====== Data for this task
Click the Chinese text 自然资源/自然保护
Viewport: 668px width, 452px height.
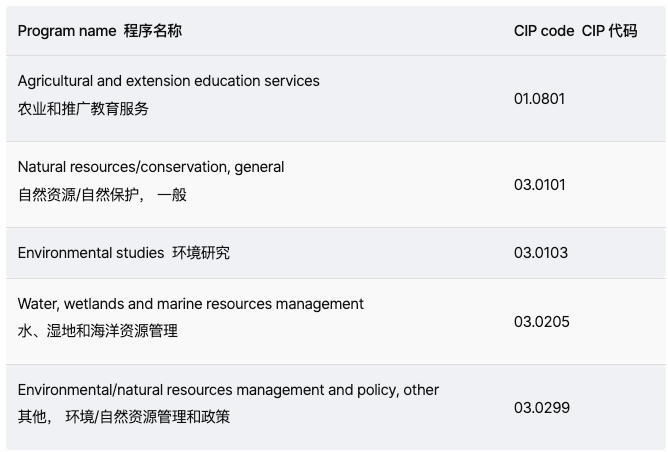pyautogui.click(x=76, y=195)
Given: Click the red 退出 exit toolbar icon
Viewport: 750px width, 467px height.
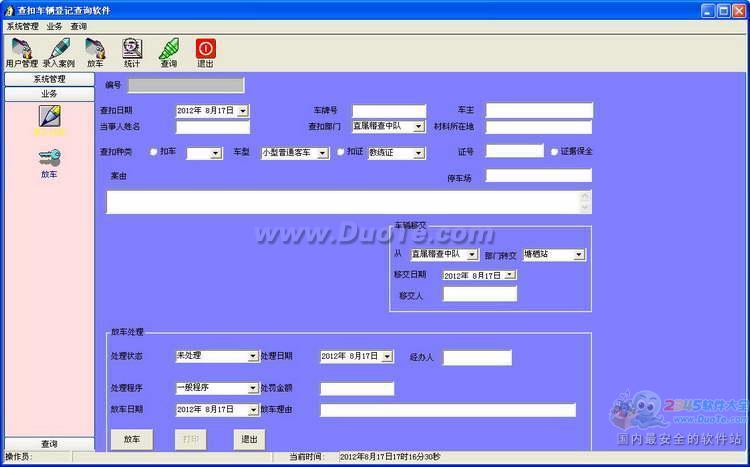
============
| Task objective |
Would you retype all the lines shown above, exactly as written and without any picture?

| Response box |
Click the Chinese text 自然资源/自然保护
Viewport: 668px width, 452px height.
pyautogui.click(x=76, y=195)
Given: Click the red 退出 exit toolbar icon
Viewport: 750px width, 467px height.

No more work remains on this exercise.